Then as Germany attacked in the West and her armies swept on to the Atlantic across the Netherlands, Belgium and France, Moscow repeated her tactics in the north and by the familiar devices accepted the submission of the three Baltic states, turned them into Soviet Republics and began to wipe out the people and nationalize all their possessions.
The Ukrainians could have little hope. The OUN (Organization of Ukrainian Nationalists) indulged in acts of sabotage but there was little positive action. With Germany and the Soviet Union in alliance and with the Western powers evidently p137 losing the war, the future seemed dark indeed.

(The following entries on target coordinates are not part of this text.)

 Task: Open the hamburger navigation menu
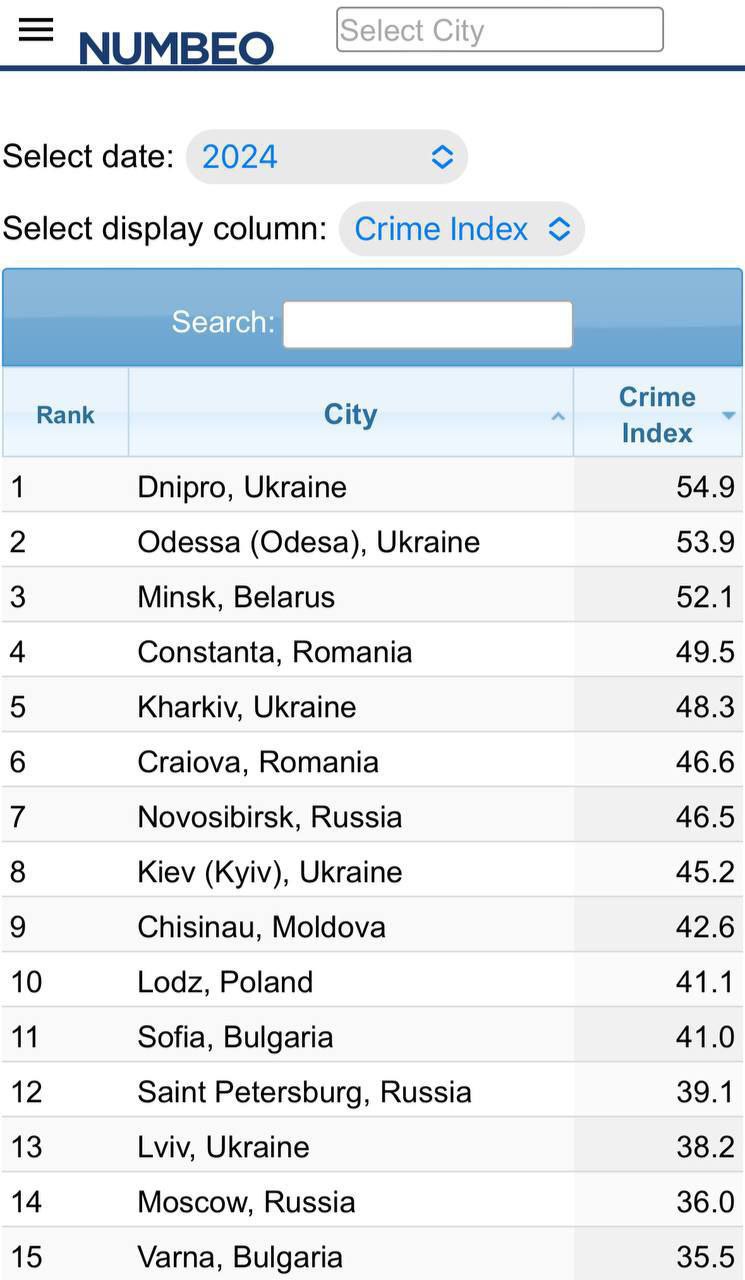(x=35, y=29)
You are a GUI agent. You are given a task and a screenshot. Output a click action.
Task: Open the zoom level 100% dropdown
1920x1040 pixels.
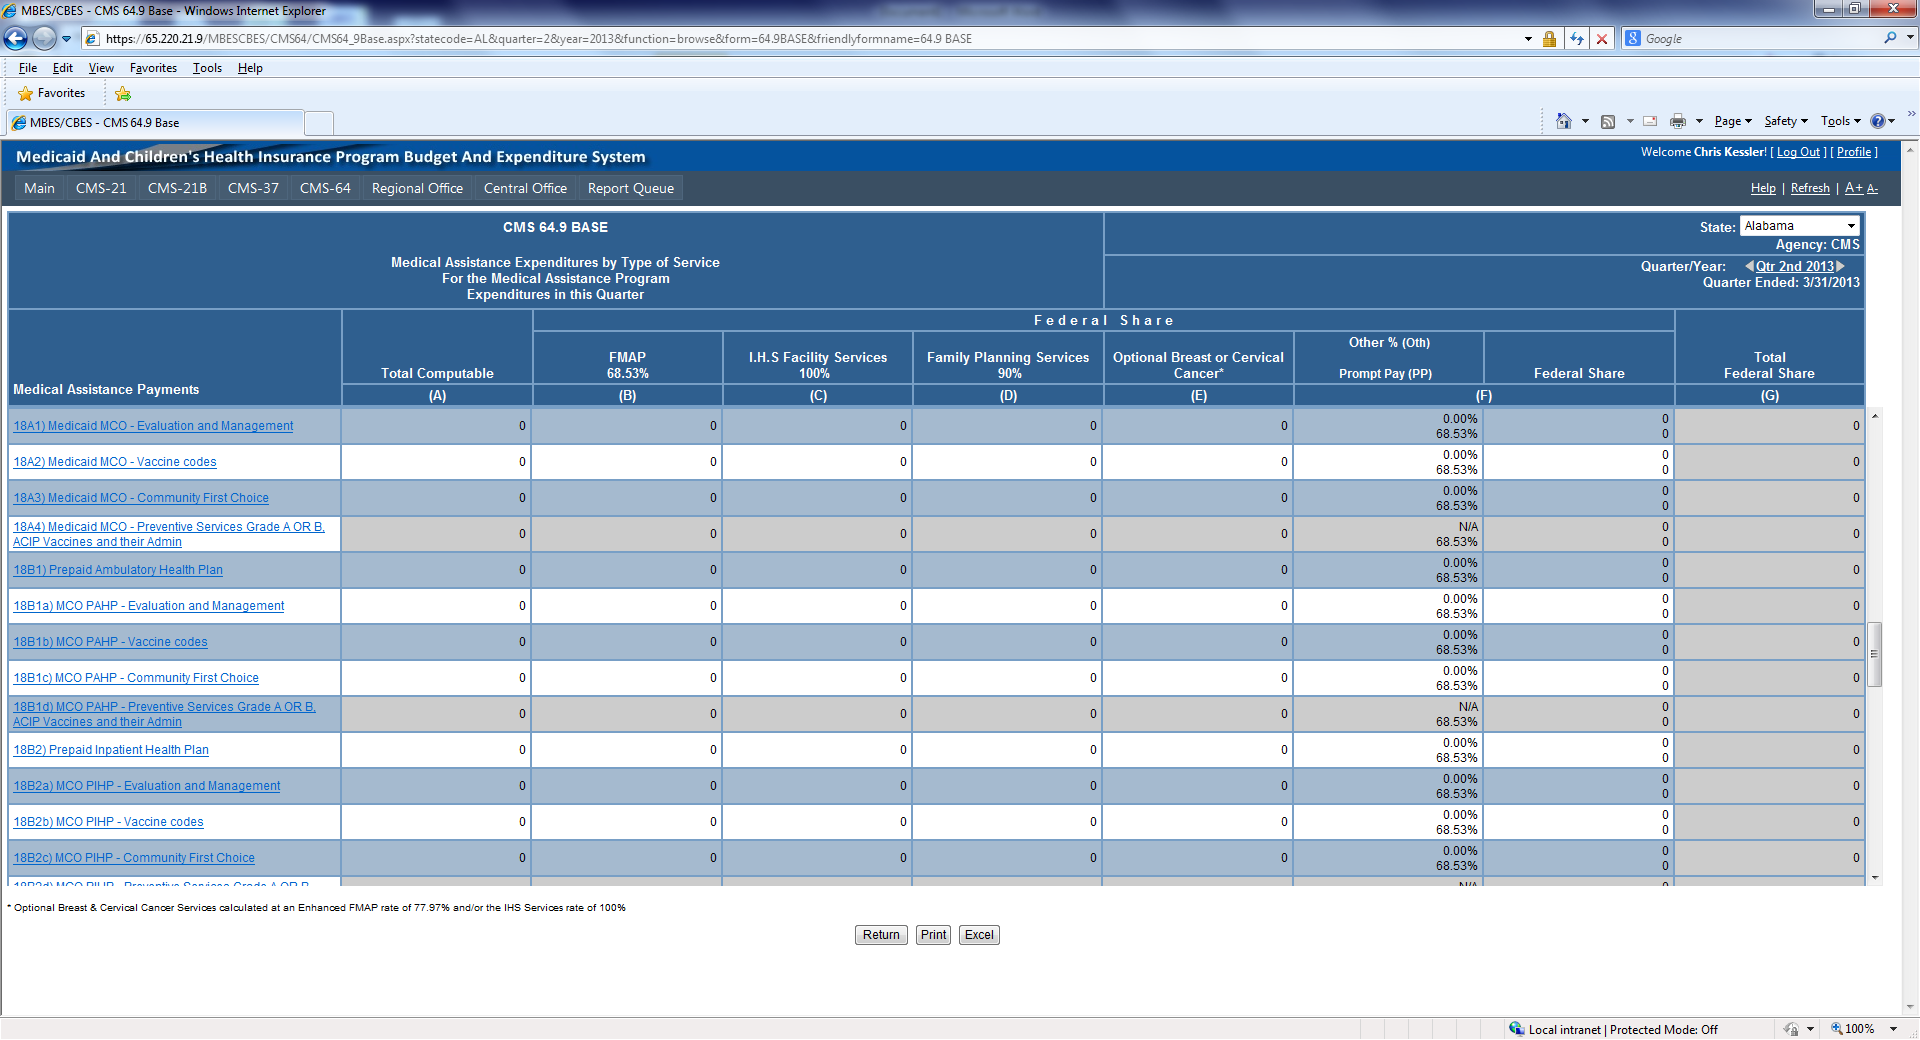1893,1029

The only ray of light was the hope of a split between the two ruthless machines that held the country in their grip. The Ukrainian patriots sought eagerly for any sign of a disagreement, though they had few illusions as to the philanthropic motives of either party. The fate of Carpatho-Ukraine and the German surrender of Lviv and other Western Ukrainian territory to Stalin had shown them that Hitler was not interested in their problems. On the other hand their experiences with the Red army had shown them likewise that there was nothing to be expected in that direction. Renewed contact with the Eastern Ukrainians brought home to them in all of its horror the meaning of Communism and the sham of the Ukrainian Soviet Republic.
This gave the period a strange and unreal aspect. The Ukrainians realized perfectly that they could have no allies, even if they rose in revolt. Finland had been left to stand alone. The Byelorussians were in the same boat as themselves and the Baltic states still farther to the north were silenced. Waiting was the only course open. Meanwhile the patriotic leaders had to try to save their own lives, protect their followers, and prepare for whatever might come.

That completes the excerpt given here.